:: Extrait du document ::

+--

2000 : Retour en enfance
Bien qu’elle célèbre un nouveau millénaire, cette version victorienne de la maison de Barbie est la plus rétro de toutes. Ressemblant étrangement à son manoir d’enfance représenté sur le tableau décorant sa toute première maison, elle est néanmoins dotée d’un mobilier dont la ligne rappelle les assises moulées en polycarbonate créées par Philippe Starck pour Kartell à la fin des années 90.
2023 : Barbie fait son cinéma
À l’occasion du premier Live Action Movie de son héroïne, Mattel lancera cet été son ultime version de la maison de Barbie, inspirée du film de Greta Gerwing. Cumulant 75 accessoires dont un ascenseur accessible aux fauteuils roulants et de nombreuses options sonores et luminaires, elle possèdera notamment le plus grand toboggan jamais conçu à ce jour pour Barbie, traversant les trois niveaux de l’habitation pour se jeter dans la piscine.

+--

:: Entrées présentées ::

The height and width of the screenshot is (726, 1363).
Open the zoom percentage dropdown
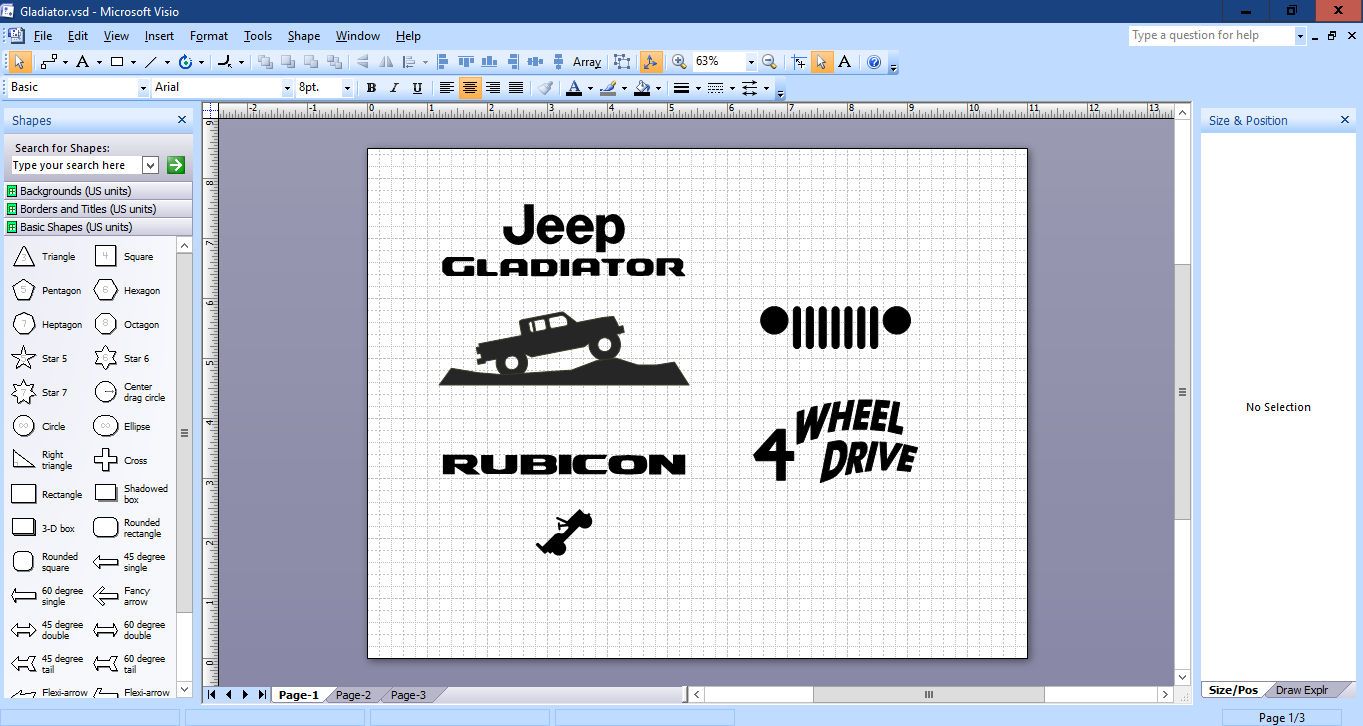click(750, 62)
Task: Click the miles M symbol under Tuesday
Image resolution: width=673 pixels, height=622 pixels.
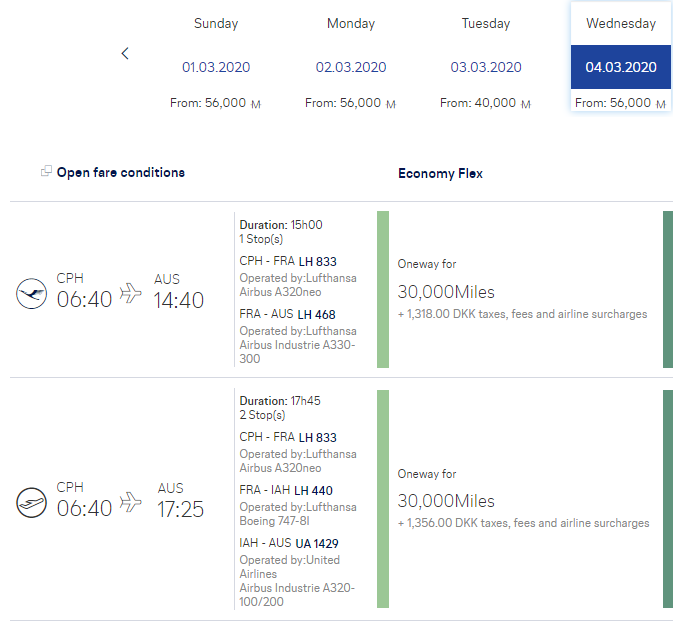Action: [x=525, y=104]
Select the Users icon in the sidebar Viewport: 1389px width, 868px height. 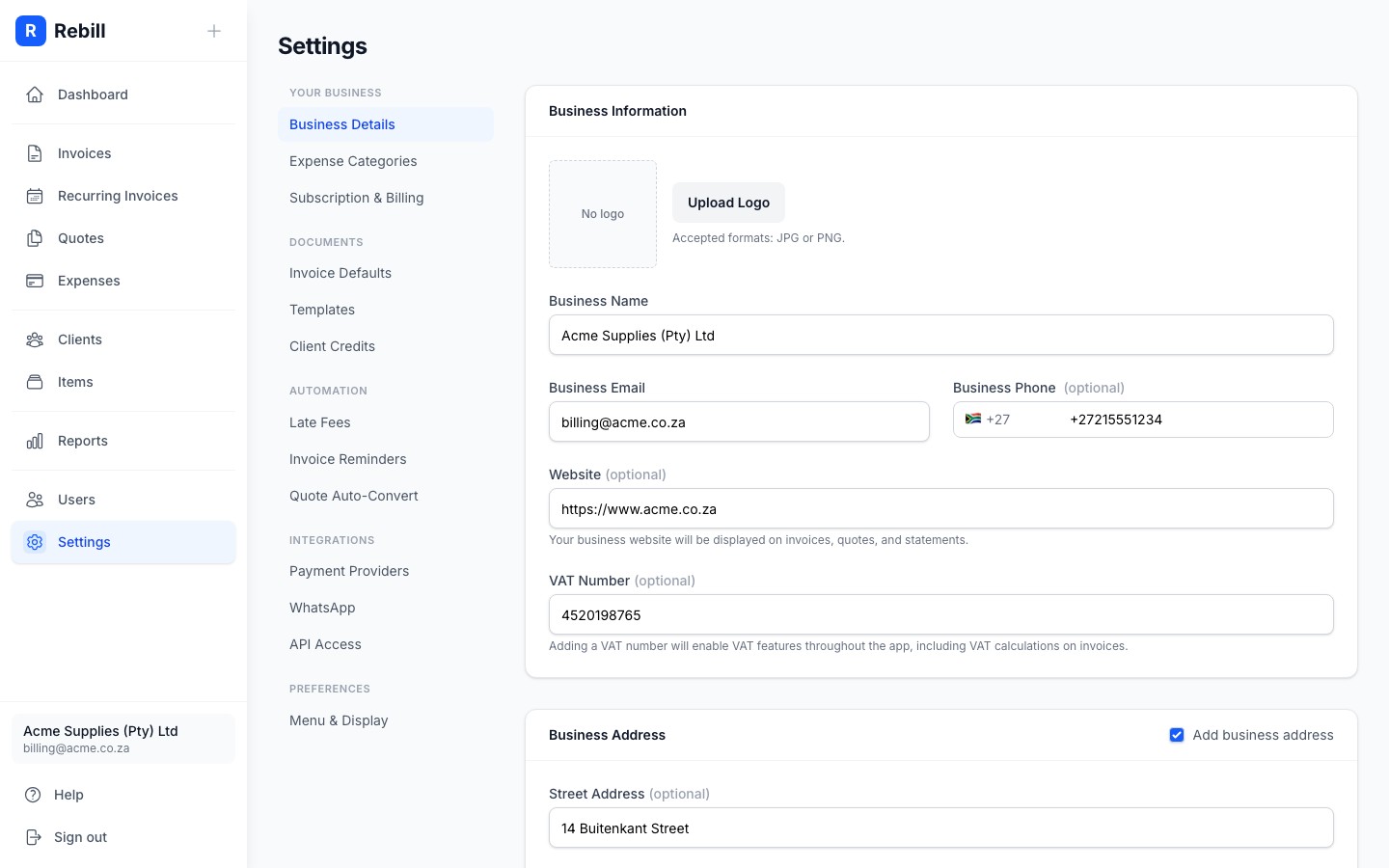click(x=35, y=500)
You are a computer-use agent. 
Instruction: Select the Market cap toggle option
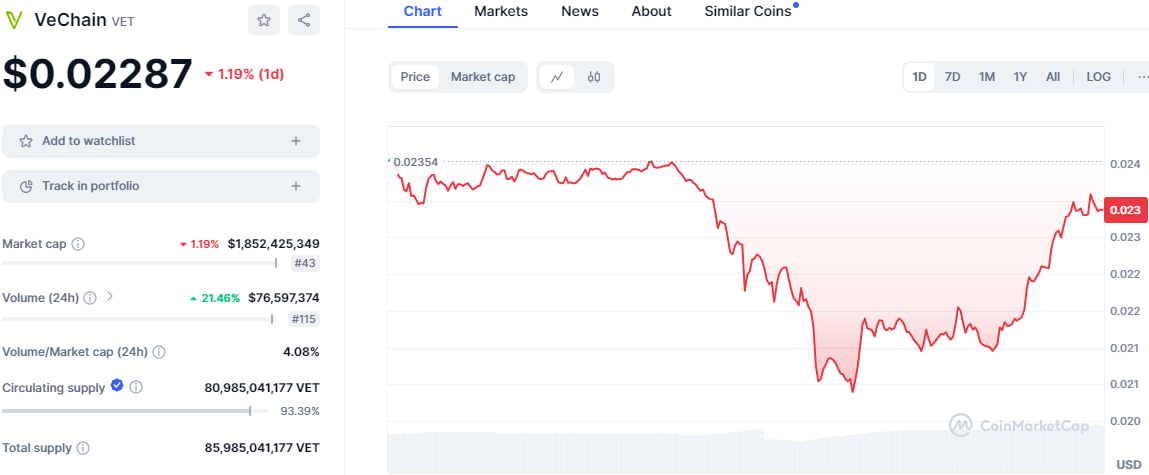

+--

:: Problèmes et exercices ::
**a)** Dites si chacune des affirmations suivantes concorde avec le texte sur les maisons de Barbie, en répondant par oui ou par non et en citant les mots décisifs du texte. (i) La maison de 2000 est une version victorienne. (ii) La maison de 2023 compte 75 accessoires. (iii) Le toboggan de la maison de 2023 traverse deux niveaux.
**b)** D'après le texte sur les maisons de Barbie, pour quelle marque Philippe Starck a-t-il créé les assises moulées en polycarbonate ?
**c)** Poursuivez le texte sur les maisons de Barbie à la suite de sa dernière phrase.
Les entrées n'interviennent pas ici.

:: Résultats par exercice ::
**a)**
(i) Oui : « cette version victorienne de la maison de Barbie est la plus rétro de toutes ».
(ii) Oui : « Cumulant 75 accessoires ».
(iii) Non : « traversant les trois niveaux de l’habitation ».

**b)** Pour Kartell.

**c)**
La vraie maison de Barbie …
Des dimensions toutefois modestes comparées à celles de la maison de Barbie grandeur nature aménagée par Mattel à Malibu en 2019 pour les 60 ans de sa poupée. Dotée d’une piscine à débordement, d’une salle de cinéma et d’un terrain de sport, son aménagement mélange du mobilier moderne et vintage du milieu du siècle dernier.
… Et de Ken (qui s’exprime enfin !)
Tout récemment réagencée par Ken, il sera même possible d’y séjourner gratuitement deux nuits cet été pour les heureux gagnants d’une opération promotionnelle organisée par Airbnb à l’occasion de la sortie du film. Pour que le rêve se confonde complètement avec la réalité.